EXERCISE DETAILS => Retype the entries. Match them exactly.

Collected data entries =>
▼

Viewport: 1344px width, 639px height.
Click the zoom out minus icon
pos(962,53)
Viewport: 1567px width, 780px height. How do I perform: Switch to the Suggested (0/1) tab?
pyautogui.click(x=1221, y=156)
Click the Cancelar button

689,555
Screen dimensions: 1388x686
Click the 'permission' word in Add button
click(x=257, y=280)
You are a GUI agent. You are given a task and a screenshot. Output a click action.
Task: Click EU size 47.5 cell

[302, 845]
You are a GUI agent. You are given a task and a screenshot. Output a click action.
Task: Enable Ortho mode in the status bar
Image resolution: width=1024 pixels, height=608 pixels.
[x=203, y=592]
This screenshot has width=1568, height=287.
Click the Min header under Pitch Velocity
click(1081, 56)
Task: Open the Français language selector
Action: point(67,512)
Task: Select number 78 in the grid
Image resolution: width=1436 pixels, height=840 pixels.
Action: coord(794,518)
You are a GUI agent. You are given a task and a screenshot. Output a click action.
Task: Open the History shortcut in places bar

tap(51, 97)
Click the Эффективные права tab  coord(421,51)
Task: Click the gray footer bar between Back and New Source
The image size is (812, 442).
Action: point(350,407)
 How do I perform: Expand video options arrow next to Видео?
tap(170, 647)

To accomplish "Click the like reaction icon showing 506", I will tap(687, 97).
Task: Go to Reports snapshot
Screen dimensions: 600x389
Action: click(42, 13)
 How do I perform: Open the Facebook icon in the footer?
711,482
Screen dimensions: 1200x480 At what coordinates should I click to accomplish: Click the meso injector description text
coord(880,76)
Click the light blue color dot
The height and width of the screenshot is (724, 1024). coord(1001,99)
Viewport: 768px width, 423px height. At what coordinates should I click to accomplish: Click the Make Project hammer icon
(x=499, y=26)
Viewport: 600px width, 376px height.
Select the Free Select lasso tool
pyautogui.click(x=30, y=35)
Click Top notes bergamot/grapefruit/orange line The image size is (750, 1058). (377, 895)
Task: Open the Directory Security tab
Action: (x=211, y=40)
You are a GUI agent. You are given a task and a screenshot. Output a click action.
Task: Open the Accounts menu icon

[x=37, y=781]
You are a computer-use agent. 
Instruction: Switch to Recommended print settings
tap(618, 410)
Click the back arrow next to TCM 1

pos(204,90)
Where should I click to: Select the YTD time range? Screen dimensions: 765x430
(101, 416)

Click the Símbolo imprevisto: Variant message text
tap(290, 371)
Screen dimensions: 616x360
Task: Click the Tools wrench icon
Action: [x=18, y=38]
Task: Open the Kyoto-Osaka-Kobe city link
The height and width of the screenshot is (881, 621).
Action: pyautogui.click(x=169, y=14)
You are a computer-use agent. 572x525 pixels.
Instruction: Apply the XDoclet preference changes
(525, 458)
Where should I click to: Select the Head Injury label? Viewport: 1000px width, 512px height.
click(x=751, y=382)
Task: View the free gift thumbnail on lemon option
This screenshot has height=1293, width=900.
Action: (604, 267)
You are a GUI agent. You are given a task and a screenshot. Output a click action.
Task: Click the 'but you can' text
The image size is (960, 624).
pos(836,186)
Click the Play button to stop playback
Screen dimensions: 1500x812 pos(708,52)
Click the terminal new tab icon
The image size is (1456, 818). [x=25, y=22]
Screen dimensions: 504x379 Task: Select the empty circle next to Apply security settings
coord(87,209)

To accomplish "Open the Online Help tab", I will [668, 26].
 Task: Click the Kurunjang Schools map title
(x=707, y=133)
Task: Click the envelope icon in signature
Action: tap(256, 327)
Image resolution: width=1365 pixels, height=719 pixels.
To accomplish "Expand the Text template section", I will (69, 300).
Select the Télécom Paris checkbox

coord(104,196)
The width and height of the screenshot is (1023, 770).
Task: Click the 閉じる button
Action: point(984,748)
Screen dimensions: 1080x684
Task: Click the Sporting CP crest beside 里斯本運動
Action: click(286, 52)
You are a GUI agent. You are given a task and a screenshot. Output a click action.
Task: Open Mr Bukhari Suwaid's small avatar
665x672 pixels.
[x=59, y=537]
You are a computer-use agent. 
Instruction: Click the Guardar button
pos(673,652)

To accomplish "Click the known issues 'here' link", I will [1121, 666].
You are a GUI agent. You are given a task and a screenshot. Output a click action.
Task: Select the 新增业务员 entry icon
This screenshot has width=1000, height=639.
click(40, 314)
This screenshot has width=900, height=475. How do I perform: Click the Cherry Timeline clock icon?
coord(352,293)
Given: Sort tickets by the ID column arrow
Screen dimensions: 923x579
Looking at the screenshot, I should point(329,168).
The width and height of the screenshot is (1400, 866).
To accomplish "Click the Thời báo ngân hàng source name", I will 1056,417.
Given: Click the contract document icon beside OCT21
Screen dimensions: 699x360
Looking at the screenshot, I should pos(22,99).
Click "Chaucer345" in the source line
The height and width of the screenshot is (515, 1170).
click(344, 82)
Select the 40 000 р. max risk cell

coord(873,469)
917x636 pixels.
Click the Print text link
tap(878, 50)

▲

ANSWER SECTION =>
Viewport: 1344px width, 639px height.
Click the zoom out minus icon
pos(962,53)
Viewport: 1567px width, 780px height. How do I perform: Switch to the Suggested (0/1) tab?
pyautogui.click(x=1221, y=156)
Click the Cancelar button

689,555
Screen dimensions: 1388x686
Click the 'permission' word in Add button
click(x=257, y=280)
You are a GUI agent. You are given a task and a screenshot. Output a click action.
Task: Click EU size 47.5 cell

[302, 845]
You are a GUI agent. You are given a task and a screenshot. Output a click action.
Task: Enable Ortho mode in the status bar
Image resolution: width=1024 pixels, height=608 pixels.
[x=203, y=592]
This screenshot has width=1568, height=287.
Click the Min header under Pitch Velocity
click(1081, 56)
Task: Open the Français language selector
Action: point(67,512)
Task: Select number 78 in the grid
Image resolution: width=1436 pixels, height=840 pixels.
Action: coord(794,518)
You are a GUI agent. You are given a task and a screenshot. Output a click action.
Task: Open the History shortcut in places bar

tap(51, 97)
Click the Эффективные права tab  coord(421,51)
Task: Click the gray footer bar between Back and New Source
The image size is (812, 442).
Action: point(350,407)
 How do I perform: Expand video options arrow next to Видео?
tap(170, 647)

To accomplish "Click the like reaction icon showing 506", I will tap(687, 97).
Task: Go to Reports snapshot
Screen dimensions: 600x389
Action: click(42, 13)
 How do I perform: Open the Facebook icon in the footer?
711,482
Screen dimensions: 1200x480 At what coordinates should I click to accomplish: Click the meso injector description text
coord(880,76)
Click the light blue color dot
The height and width of the screenshot is (724, 1024). coord(1001,99)
Viewport: 768px width, 423px height. At what coordinates should I click to accomplish: Click the Make Project hammer icon
(x=499, y=26)
Viewport: 600px width, 376px height.
Select the Free Select lasso tool
pyautogui.click(x=30, y=35)
Click Top notes bergamot/grapefruit/orange line The image size is (750, 1058). (377, 895)
Task: Open the Directory Security tab
Action: (x=211, y=40)
You are a GUI agent. You are given a task and a screenshot. Output a click action.
Task: Open the Accounts menu icon

[x=37, y=781]
You are a computer-use agent. 
Instruction: Switch to Recommended print settings
tap(618, 410)
Click the back arrow next to TCM 1

pos(204,90)
Where should I click to: Select the YTD time range? Screen dimensions: 765x430
(101, 416)

Click the Símbolo imprevisto: Variant message text
tap(290, 371)
Screen dimensions: 616x360
Task: Click the Tools wrench icon
Action: [x=18, y=38]
Task: Open the Kyoto-Osaka-Kobe city link
The height and width of the screenshot is (881, 621).
Action: pyautogui.click(x=169, y=14)
You are a computer-use agent. 572x525 pixels.
Instruction: Apply the XDoclet preference changes
(525, 458)
Where should I click to: Select the Head Injury label? Viewport: 1000px width, 512px height.
click(x=751, y=382)
Task: View the free gift thumbnail on lemon option
This screenshot has height=1293, width=900.
Action: (604, 267)
You are a GUI agent. You are given a task and a screenshot. Output a click action.
Task: Click the 'but you can' text
The image size is (960, 624).
pos(836,186)
Click the Play button to stop playback
Screen dimensions: 1500x812 pos(708,52)
Click the terminal new tab icon
The image size is (1456, 818). [x=25, y=22]
Screen dimensions: 504x379 Task: Select the empty circle next to Apply security settings
coord(87,209)

To accomplish "Open the Online Help tab", I will [668, 26].
 Task: Click the Kurunjang Schools map title
(x=707, y=133)
Task: Click the envelope icon in signature
Action: tap(256, 327)
Image resolution: width=1365 pixels, height=719 pixels.
To accomplish "Expand the Text template section", I will (69, 300).
Select the Télécom Paris checkbox

coord(104,196)
The width and height of the screenshot is (1023, 770).
Task: Click the 閉じる button
Action: point(984,748)
Screen dimensions: 1080x684
Task: Click the Sporting CP crest beside 里斯本運動
Action: click(286, 52)
You are a GUI agent. You are given a task and a screenshot. Output a click action.
Task: Open Mr Bukhari Suwaid's small avatar
665x672 pixels.
[x=59, y=537]
You are a computer-use agent. 
Instruction: Click the Guardar button
pos(673,652)

To accomplish "Click the known issues 'here' link", I will [1121, 666].
You are a GUI agent. You are given a task and a screenshot. Output a click action.
Task: Select the 新增业务员 entry icon
This screenshot has width=1000, height=639.
click(40, 314)
This screenshot has width=900, height=475. How do I perform: Click the Cherry Timeline clock icon?
coord(352,293)
Given: Sort tickets by the ID column arrow
Screen dimensions: 923x579
Looking at the screenshot, I should point(329,168).
The width and height of the screenshot is (1400, 866).
To accomplish "Click the Thời báo ngân hàng source name", I will 1056,417.
Given: Click the contract document icon beside OCT21
Screen dimensions: 699x360
Looking at the screenshot, I should pos(22,99).
Click "Chaucer345" in the source line
The height and width of the screenshot is (515, 1170).
click(344, 82)
Select the 40 000 р. max risk cell

coord(873,469)
917x636 pixels.
Click the Print text link
tap(878, 50)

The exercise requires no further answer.